Please print the whole listing below exactly as it stands.

▶ [RECORDS SUPPLIED]
§

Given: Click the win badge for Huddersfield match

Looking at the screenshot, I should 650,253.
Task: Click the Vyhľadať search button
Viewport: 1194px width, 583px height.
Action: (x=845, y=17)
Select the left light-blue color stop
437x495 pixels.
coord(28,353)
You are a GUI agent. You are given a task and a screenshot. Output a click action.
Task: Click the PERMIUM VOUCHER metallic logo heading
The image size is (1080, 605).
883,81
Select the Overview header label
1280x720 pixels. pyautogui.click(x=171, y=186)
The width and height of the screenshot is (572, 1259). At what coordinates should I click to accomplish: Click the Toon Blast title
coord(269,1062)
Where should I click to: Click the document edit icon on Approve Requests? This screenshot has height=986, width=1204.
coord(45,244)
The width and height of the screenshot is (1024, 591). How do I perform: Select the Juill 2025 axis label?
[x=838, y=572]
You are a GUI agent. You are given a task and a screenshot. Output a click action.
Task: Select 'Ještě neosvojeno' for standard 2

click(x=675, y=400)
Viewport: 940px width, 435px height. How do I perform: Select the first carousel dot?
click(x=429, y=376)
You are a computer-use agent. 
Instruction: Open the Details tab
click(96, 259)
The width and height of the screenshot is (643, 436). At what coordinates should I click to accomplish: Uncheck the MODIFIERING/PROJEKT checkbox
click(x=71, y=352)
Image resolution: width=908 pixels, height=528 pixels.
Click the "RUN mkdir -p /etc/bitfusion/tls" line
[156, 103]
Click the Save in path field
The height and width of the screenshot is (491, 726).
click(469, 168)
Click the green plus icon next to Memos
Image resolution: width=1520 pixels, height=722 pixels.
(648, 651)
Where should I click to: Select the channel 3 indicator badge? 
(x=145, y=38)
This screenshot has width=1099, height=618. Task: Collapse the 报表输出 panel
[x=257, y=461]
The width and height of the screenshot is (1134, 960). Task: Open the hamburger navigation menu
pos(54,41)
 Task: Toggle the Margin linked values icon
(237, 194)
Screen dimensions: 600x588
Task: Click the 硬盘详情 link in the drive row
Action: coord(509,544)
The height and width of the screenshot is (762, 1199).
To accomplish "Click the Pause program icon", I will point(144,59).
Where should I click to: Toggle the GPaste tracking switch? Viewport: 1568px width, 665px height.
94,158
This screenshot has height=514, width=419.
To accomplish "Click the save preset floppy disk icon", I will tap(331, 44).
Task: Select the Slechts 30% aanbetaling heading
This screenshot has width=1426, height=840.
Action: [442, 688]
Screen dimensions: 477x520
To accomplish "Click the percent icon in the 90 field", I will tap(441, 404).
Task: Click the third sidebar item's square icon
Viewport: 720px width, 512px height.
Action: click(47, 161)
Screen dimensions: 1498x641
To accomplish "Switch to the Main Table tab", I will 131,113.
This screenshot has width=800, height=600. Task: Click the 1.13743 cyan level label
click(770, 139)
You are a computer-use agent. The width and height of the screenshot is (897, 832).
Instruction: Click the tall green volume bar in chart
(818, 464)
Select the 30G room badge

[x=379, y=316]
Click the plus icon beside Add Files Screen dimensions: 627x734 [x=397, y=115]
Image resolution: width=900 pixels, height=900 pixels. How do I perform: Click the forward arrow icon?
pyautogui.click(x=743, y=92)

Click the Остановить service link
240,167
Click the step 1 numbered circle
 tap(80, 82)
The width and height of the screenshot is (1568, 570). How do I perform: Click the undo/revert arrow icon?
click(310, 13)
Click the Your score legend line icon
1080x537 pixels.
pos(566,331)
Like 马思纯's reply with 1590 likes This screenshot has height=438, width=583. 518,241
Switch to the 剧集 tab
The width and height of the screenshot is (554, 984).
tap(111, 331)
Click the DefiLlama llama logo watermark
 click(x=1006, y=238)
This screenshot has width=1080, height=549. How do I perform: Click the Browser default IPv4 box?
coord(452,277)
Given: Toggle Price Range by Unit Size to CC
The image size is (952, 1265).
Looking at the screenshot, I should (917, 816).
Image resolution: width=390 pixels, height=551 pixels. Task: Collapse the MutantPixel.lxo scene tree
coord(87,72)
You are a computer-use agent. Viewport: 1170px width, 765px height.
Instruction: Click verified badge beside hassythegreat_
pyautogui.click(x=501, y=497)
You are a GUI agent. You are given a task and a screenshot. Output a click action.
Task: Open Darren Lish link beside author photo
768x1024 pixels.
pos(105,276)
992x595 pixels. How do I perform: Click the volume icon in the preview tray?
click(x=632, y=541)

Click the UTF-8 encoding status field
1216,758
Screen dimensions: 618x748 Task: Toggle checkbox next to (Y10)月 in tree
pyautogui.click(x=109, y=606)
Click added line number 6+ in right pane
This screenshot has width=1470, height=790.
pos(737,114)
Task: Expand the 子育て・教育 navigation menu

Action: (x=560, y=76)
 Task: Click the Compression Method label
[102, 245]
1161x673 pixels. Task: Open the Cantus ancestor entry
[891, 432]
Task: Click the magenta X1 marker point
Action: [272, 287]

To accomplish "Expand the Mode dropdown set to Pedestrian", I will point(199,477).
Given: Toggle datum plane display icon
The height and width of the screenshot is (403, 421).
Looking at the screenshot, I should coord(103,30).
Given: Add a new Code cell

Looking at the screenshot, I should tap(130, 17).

§

▶ [SOLUTION TO THIS PROBLEM]
Given: Click the win badge for Huddersfield match

Looking at the screenshot, I should 650,253.
Task: Click the Vyhľadať search button
Viewport: 1194px width, 583px height.
Action: (x=845, y=17)
Select the left light-blue color stop
437x495 pixels.
coord(28,353)
You are a GUI agent. You are given a task and a screenshot. Output a click action.
Task: Click the PERMIUM VOUCHER metallic logo heading
The image size is (1080, 605).
883,81
Select the Overview header label
1280x720 pixels. pyautogui.click(x=171, y=186)
The width and height of the screenshot is (572, 1259). At what coordinates should I click to accomplish: Click the Toon Blast title
coord(269,1062)
Where should I click to: Click the document edit icon on Approve Requests? This screenshot has height=986, width=1204.
coord(45,244)
The width and height of the screenshot is (1024, 591). How do I perform: Select the Juill 2025 axis label?
[x=838, y=572]
You are a GUI agent. You are given a task and a screenshot. Output a click action.
Task: Select 'Ještě neosvojeno' for standard 2

click(x=675, y=400)
Viewport: 940px width, 435px height. How do I perform: Select the first carousel dot?
click(x=429, y=376)
You are a computer-use agent. 
Instruction: Open the Details tab
click(96, 259)
The width and height of the screenshot is (643, 436). At what coordinates should I click to accomplish: Uncheck the MODIFIERING/PROJEKT checkbox
click(x=71, y=352)
Image resolution: width=908 pixels, height=528 pixels.
Click the "RUN mkdir -p /etc/bitfusion/tls" line
[156, 103]
Click the Save in path field
The height and width of the screenshot is (491, 726).
click(469, 168)
Click the green plus icon next to Memos
Image resolution: width=1520 pixels, height=722 pixels.
(648, 651)
Where should I click to: Select the channel 3 indicator badge? 
(x=145, y=38)
This screenshot has width=1099, height=618. Task: Collapse the 报表输出 panel
[x=257, y=461]
The width and height of the screenshot is (1134, 960). Task: Open the hamburger navigation menu
pos(54,41)
 Task: Toggle the Margin linked values icon
(237, 194)
Screen dimensions: 600x588
Task: Click the 硬盘详情 link in the drive row
Action: coord(509,544)
The height and width of the screenshot is (762, 1199).
To accomplish "Click the Pause program icon", I will point(144,59).
Where should I click to: Toggle the GPaste tracking switch? Viewport: 1568px width, 665px height.
94,158
This screenshot has height=514, width=419.
To accomplish "Click the save preset floppy disk icon", I will tap(331, 44).
Task: Select the Slechts 30% aanbetaling heading
This screenshot has width=1426, height=840.
Action: [442, 688]
Screen dimensions: 477x520
To accomplish "Click the percent icon in the 90 field", I will tap(441, 404).
Task: Click the third sidebar item's square icon
Viewport: 720px width, 512px height.
Action: click(47, 161)
Screen dimensions: 1498x641
To accomplish "Switch to the Main Table tab", I will 131,113.
This screenshot has width=800, height=600. Task: Click the 1.13743 cyan level label
click(770, 139)
You are a computer-use agent. The width and height of the screenshot is (897, 832).
Instruction: Click the tall green volume bar in chart
(818, 464)
Select the 30G room badge

[x=379, y=316]
Click the plus icon beside Add Files Screen dimensions: 627x734 [x=397, y=115]
Image resolution: width=900 pixels, height=900 pixels. How do I perform: Click the forward arrow icon?
pyautogui.click(x=743, y=92)

Click the Остановить service link
240,167
Click the step 1 numbered circle
 tap(80, 82)
The width and height of the screenshot is (1568, 570). How do I perform: Click the undo/revert arrow icon?
click(310, 13)
Click the Your score legend line icon
1080x537 pixels.
pos(566,331)
Like 马思纯's reply with 1590 likes This screenshot has height=438, width=583. 518,241
Switch to the 剧集 tab
The width and height of the screenshot is (554, 984).
tap(111, 331)
Click the DefiLlama llama logo watermark
 click(x=1006, y=238)
This screenshot has width=1080, height=549. How do I perform: Click the Browser default IPv4 box?
coord(452,277)
Given: Toggle Price Range by Unit Size to CC
The image size is (952, 1265).
Looking at the screenshot, I should (917, 816).
Image resolution: width=390 pixels, height=551 pixels. Task: Collapse the MutantPixel.lxo scene tree
coord(87,72)
You are a computer-use agent. Viewport: 1170px width, 765px height.
Instruction: Click verified badge beside hassythegreat_
pyautogui.click(x=501, y=497)
You are a GUI agent. You are given a task and a screenshot. Output a click action.
Task: Open Darren Lish link beside author photo
768x1024 pixels.
pos(105,276)
992x595 pixels. How do I perform: Click the volume icon in the preview tray?
click(x=632, y=541)

Click the UTF-8 encoding status field
1216,758
Screen dimensions: 618x748 Task: Toggle checkbox next to (Y10)月 in tree
pyautogui.click(x=109, y=606)
Click added line number 6+ in right pane
This screenshot has width=1470, height=790.
pos(737,114)
Task: Expand the 子育て・教育 navigation menu

Action: (x=560, y=76)
 Task: Click the Compression Method label
[102, 245]
1161x673 pixels. Task: Open the Cantus ancestor entry
[891, 432]
Task: Click the magenta X1 marker point
Action: [272, 287]

To accomplish "Expand the Mode dropdown set to Pedestrian", I will point(199,477).
Given: Toggle datum plane display icon
The height and width of the screenshot is (403, 421).
Looking at the screenshot, I should coord(103,30).
Given: Add a new Code cell

Looking at the screenshot, I should tap(130, 17).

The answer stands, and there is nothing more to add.